=== Task brief ===
Every line from the one containing "Given: Click the Intel logo in header" through the last line below should be reproduced exactly; please include nothing else.
%%
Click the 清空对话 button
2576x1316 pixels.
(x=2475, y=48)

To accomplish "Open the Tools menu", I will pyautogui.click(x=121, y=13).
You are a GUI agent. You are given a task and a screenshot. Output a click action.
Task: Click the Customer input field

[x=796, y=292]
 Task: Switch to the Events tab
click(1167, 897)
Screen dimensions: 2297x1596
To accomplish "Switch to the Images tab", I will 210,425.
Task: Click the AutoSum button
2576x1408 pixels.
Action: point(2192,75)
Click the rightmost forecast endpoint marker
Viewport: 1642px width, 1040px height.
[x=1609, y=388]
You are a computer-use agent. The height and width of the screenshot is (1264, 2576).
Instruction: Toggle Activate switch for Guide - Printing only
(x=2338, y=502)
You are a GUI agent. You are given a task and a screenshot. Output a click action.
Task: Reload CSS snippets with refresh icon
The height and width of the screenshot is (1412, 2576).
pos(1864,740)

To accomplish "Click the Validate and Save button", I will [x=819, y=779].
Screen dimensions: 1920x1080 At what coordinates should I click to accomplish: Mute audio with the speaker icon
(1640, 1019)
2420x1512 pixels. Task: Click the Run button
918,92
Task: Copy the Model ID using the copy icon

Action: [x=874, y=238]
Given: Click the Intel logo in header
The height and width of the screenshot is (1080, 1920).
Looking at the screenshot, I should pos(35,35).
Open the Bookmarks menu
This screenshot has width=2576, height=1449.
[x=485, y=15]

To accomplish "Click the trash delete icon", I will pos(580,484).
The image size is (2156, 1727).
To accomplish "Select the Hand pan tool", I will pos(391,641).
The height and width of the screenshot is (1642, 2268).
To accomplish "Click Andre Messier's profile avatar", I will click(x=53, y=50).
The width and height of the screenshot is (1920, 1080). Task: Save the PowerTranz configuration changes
%%
=== Reply to the exercise ===
Given: Click the Intel logo in header
The height and width of the screenshot is (1080, 1920).
Looking at the screenshot, I should pos(35,35).
Open the Bookmarks menu
This screenshot has width=2576, height=1449.
[x=485, y=15]

To accomplish "Click the trash delete icon", I will pos(580,484).
The image size is (2156, 1727).
To accomplish "Select the Hand pan tool", I will pos(391,641).
The height and width of the screenshot is (1642, 2268).
To accomplish "Click Andre Messier's profile avatar", I will click(x=53, y=50).
The width and height of the screenshot is (1920, 1080). Task: Save the PowerTranz configuration changes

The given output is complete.